The child of the dream is absorbing, without question, experiences directly into his or her vast subconscious, which represents 90 to 95 percent of our total brain-mind activity, whereas active analysis and reasoning, our normal adult state, represents only 5 to 10 percent of our brain-mind activity. What is called “the terrible two’s” is, to a large extent, the frustration that comes from the radical disconnect between the state of the child of the dream and our adult reality. When we bridge this gap with empathic attunement, and communicate at a playful level the child can understand – most conflicts disappear. Why? Because, they want us to be happy just like they are (or want to be). With this in mind it is easy to understand why Bev Bos, an icon in early child development, notes:

Never make rules for children. Rules and abstract adult consequences don’t make any sense to the early child. People are appalled when I say that. “Oh my goodness, we have to!” Where did we ever get that idea?  That’s what I want to say to people. Where did you ever get that idea?

If not rules and dogma, then what? Our adult needs are important too. Sorry, we can’t reduce empathic parenting to a formula. Every parent and every child and every moment is a new opportunity for attunement. For example; I decide that it is time for Carly, now three plus, to get ready for bed. (I decided.) “Carly,” deeply engaged connecting her wood Brio train track, “let’s put on your jammies and get ready for bed.” She hears my voice but ignores me. I wait a few minutes. “Carly, let’s put on your jammies.” She looks up, saying nothing, continuing to dig in the basket for another section of track. I sit by the basket, help her find the missing track, and say again; “It’s time to get ready for bed.” “No,” she says, and rather plainly, a statement and attitude we interpret as drawing a defiant line in the sand.
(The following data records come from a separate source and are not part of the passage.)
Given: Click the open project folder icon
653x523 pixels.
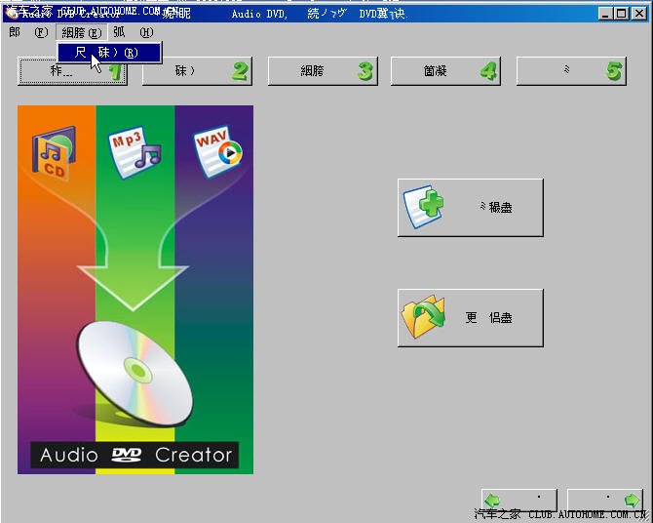Looking at the screenshot, I should (424, 317).
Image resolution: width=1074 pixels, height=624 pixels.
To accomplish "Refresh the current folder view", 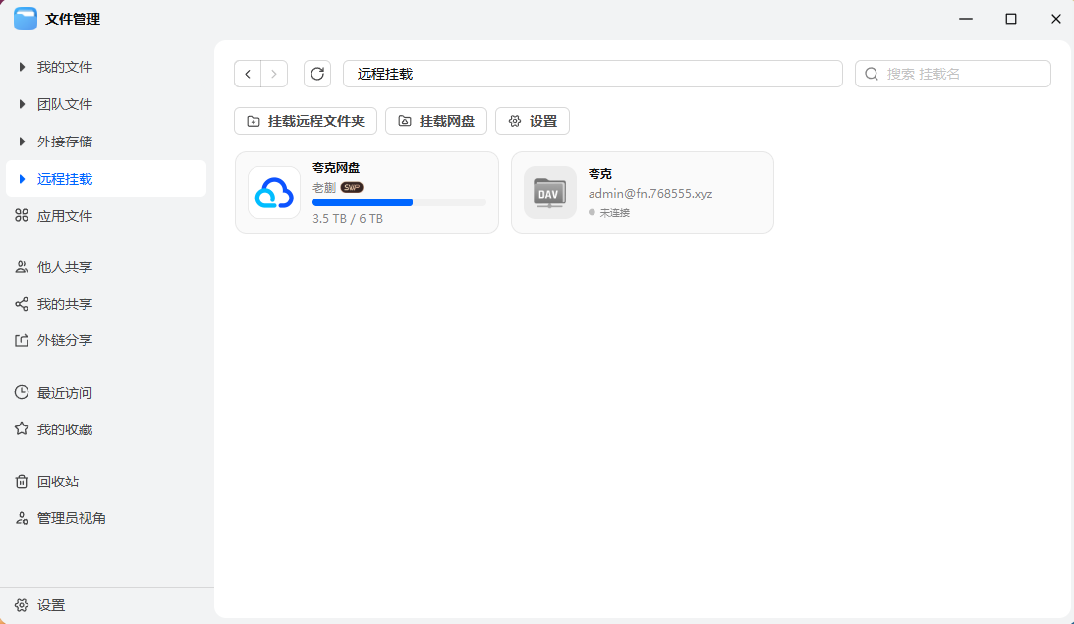I will point(316,73).
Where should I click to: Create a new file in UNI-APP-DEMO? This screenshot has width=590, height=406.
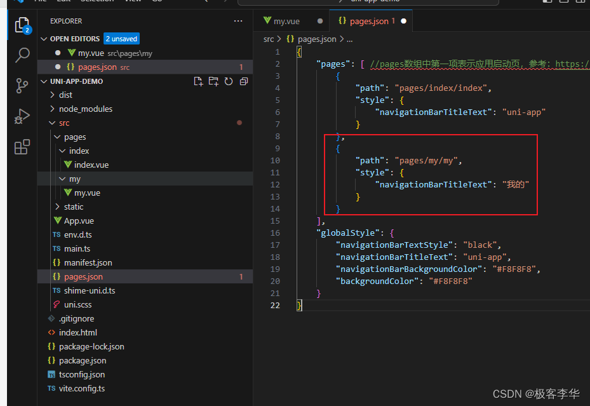[x=198, y=81]
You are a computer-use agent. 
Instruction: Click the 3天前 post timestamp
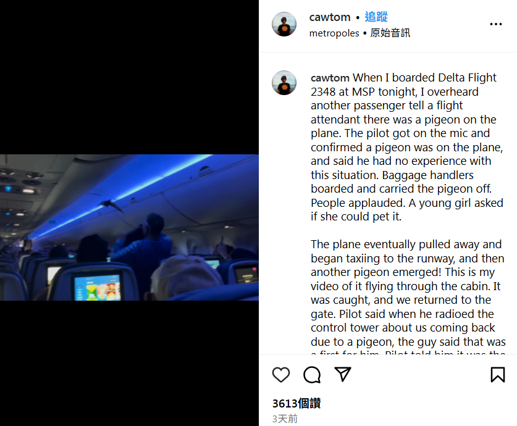coord(285,419)
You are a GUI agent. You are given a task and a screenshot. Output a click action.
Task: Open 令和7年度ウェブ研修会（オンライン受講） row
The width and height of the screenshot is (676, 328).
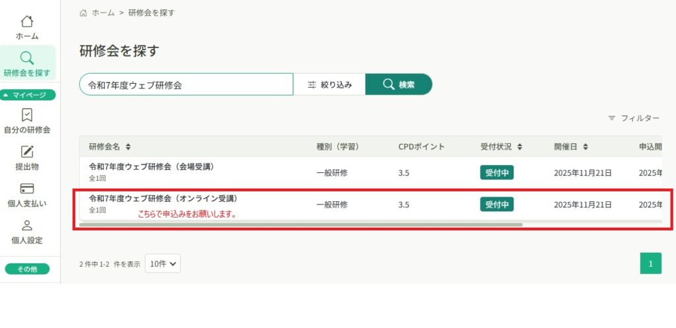163,198
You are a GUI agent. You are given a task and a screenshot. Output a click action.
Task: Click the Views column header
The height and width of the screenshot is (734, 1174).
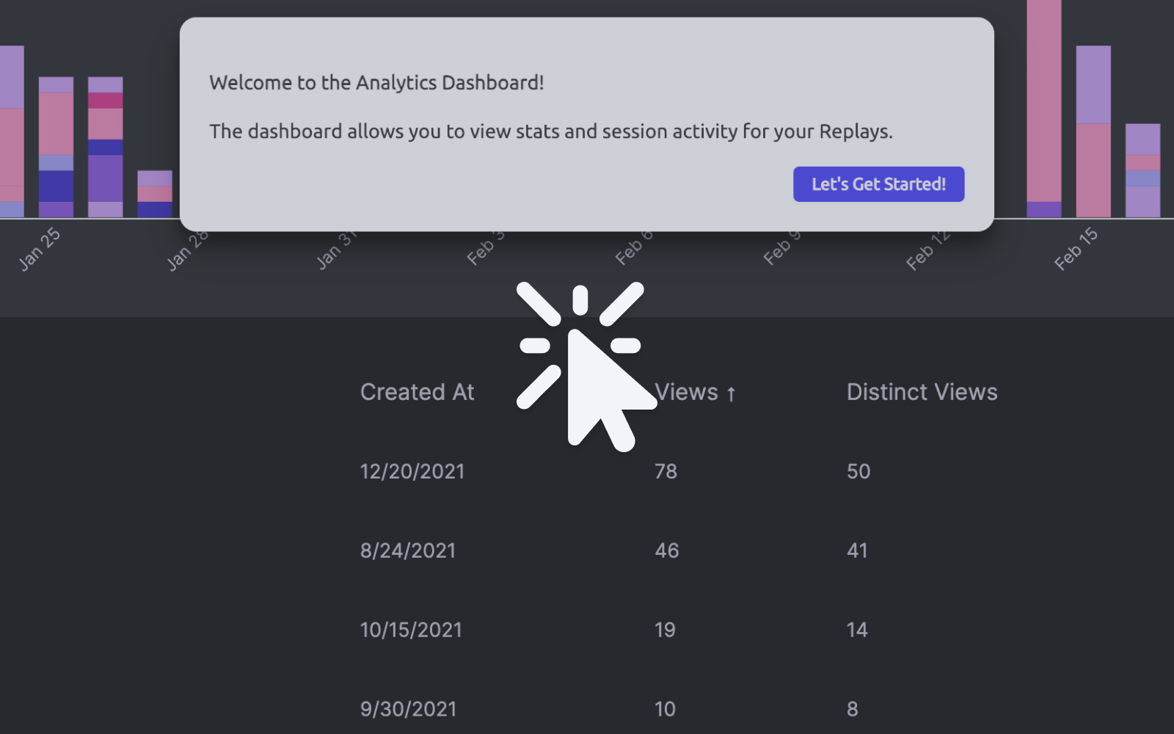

But, wait. This is a Beta view and she is wavering somewhere near Delta. Within her reality ‘time for jammies and bed’ is a distant dream and not a very appealing one compared to what is real, the train track. From her reality her ‘no’ is perfectly real and appropriate. You would say the same thing. She is responding to what is ‘real’ to her that moment. Our future, time based abstraction is not real. At best, it is a rude abstraction, a bad dream. And here we are, about to declare war or détente. Which will it be, and again I say, we are completely responsible for the outcome?

It helps to realize that war is stupid, personally and globally. The sane, intelligent and compassionate response is cooperation, but what does this look like? Realizing that attentions are short, the other evening I, admittedly frustrated by the emanate declaration of war, said; “Carly, I’m tired. I have some things I need to do. Here are your jammies. Please put them on. Call if you need help. And when you are ready, I will pour us some juice and we can snuggle with a book,” and I left the room. Instead of fighting over the jammies, I invited her into a new enchantment. Instead of demanding that she stop something completely engaging, and play is, and do the opposite, something boring and mundane, I made her a better offer; a snack, snuggling and a book. I expressed openly that I have needs too and gave her time and the independence to transition from one activity to another. Like the Pied Piper my challenge is to enchant the very best response from Carly by modeling the same in myself. 

After attending to my needs, I returned five minutes later with a small cup of juice. Carly was dressed, adjusting the wood track and beside her were three books. “One book,” I said. “Two,” she countered, and a few minutes later she was fast asleep, holding tightly my hand. Who could ask for anything more?